Сполох молнии высветил его лицо, бросил отблеск на ладонь, которая неторопливо оглаживала бороду; и Суришар задохнулся, благословляя судьбу в облике хищного барана.
«…Трепаный такой мужик, борода клоками, шрам на роже, и двух пальцев на руке не хватает!..»
– Попался! – счастливо возвестил шах-заде и потянул из ножен саблю.
…подковы небесных всадников грохотали вдалеке, суля грозу. Но Абу-т-Тайиб не внял этой угрозе. Он вдруг решил покинуть чайхану, сей приют обремененных голодом и жаждой. Без видимой причины. Можно было уйти, можно было остаться и заказать еще гранатового сока, от которого плясало чрево и сводило скулы; можно было вернуться в келью постоялого хана и лечь спать. Можно было все. Чуть ли не впервые в жизни; так бывает, когда ты вдруг понимаешь, что Аллах дал тебе душу в залог отнюдь не навсегда, понимаешь остро и ярко, до сердечной боли и ледяного, темного спокойствия. Именно поэтому старый поэт капризничал в мелочах, изводя навязавшихся спутников и тайно радуясь действительности. Есть люди, с которыми ты не знаком и которые твердо знают, что тебе надо делать и куда тебе надо ехать. Не счастье ли? Е рабб, тебя провозглашают шахом и валятся в ноги? – даже если маг с бородавкой безумней весеннего павлина, какая разница? Да, халиф на час! А там… там видно будет. В шахский венец он верил не больше, чем во встречу с птицей Рох, но к чему искушать судьбу и Аллаха?
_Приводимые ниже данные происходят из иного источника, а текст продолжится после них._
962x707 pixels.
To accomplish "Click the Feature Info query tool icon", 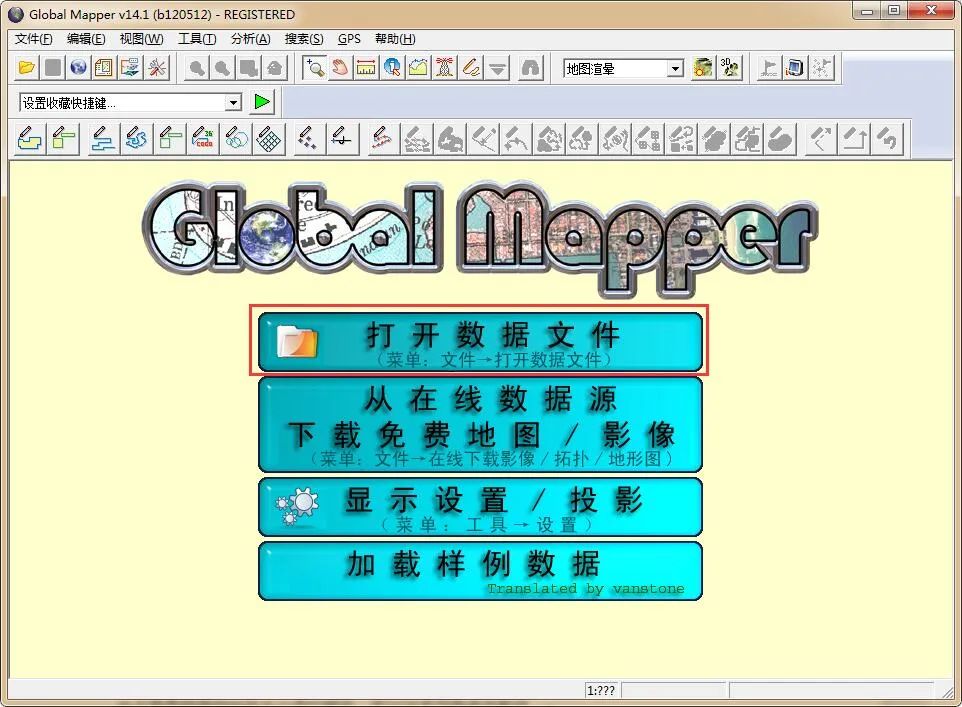I will coord(391,67).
Или скажем иначе: стоит ли лезть со своим пеналом в чужую медресе? Жизнь продолжается, а в последние годы он редко загадывал больше чем на день вперед.
Этот день прошел.
Маг и девушка безропотно последовали за ним, когда он поднялся из-за стола. И Абу-т-Тайиб отметил про себя, что уже начал к этому привыкать – к неотвязной парочке, к их послушанию и повиновению: у старика – вполне искреннему, у девушки же… с норовом девица!
Такие ему нравились.
О них хотелось слагать стихи, звонкие, словно дамасский клинок, журчащие, будто река на перекатах; а для ложа вполне годились другие, послушные и искусные.
Под ногами чавкала грязь, подражая нечистому животному свинье; дождь выждал, пока люди окажутся под открытым небом и отойдут подальше от чайханы, чтобы припустить изо всех сил. Куда идти, Абу-т-Тайиб еще не решил; и после долгого кружения по улицам, в котором смысла крылось не более, чем в послеобеденной отрыжке, он остановился, поджидая своих спутников. Те не торопились, и мокрый до нитки поэт успел вволю поразмышлять о странностях Медного города: создавалось впечатление, что не люди идут по улицам и переулкам, а город водит людей сам по себе, играя в сложную игру с непредсказуемым результатом.
Как они тут живут, местные горожане?.. и льет, льет – когда прекратится?!
Почти сразу из-за угла и вылетел сломя голову молодой человек, как если бы за беднягой гналась целая свора ифритов, и с размаху врезался на поэта.
К счастью, оба устояли на ногах и никто не шлепнулся в лужу.
– Тише, юноша, подобный вспышке молнии во мраке… – Абу-т-Тайиб справедливо решил, что выбрал неудачное место и время для красноречия, а посему закончил просто:
– Так и зашибить недолго!
В ответ скороход самым невежливым образом уставился ему в лицо – остатки зубов пересчитать хотел, что ли?! – затем отшатнулся и с возгласом «Попался!» выхватил саблю.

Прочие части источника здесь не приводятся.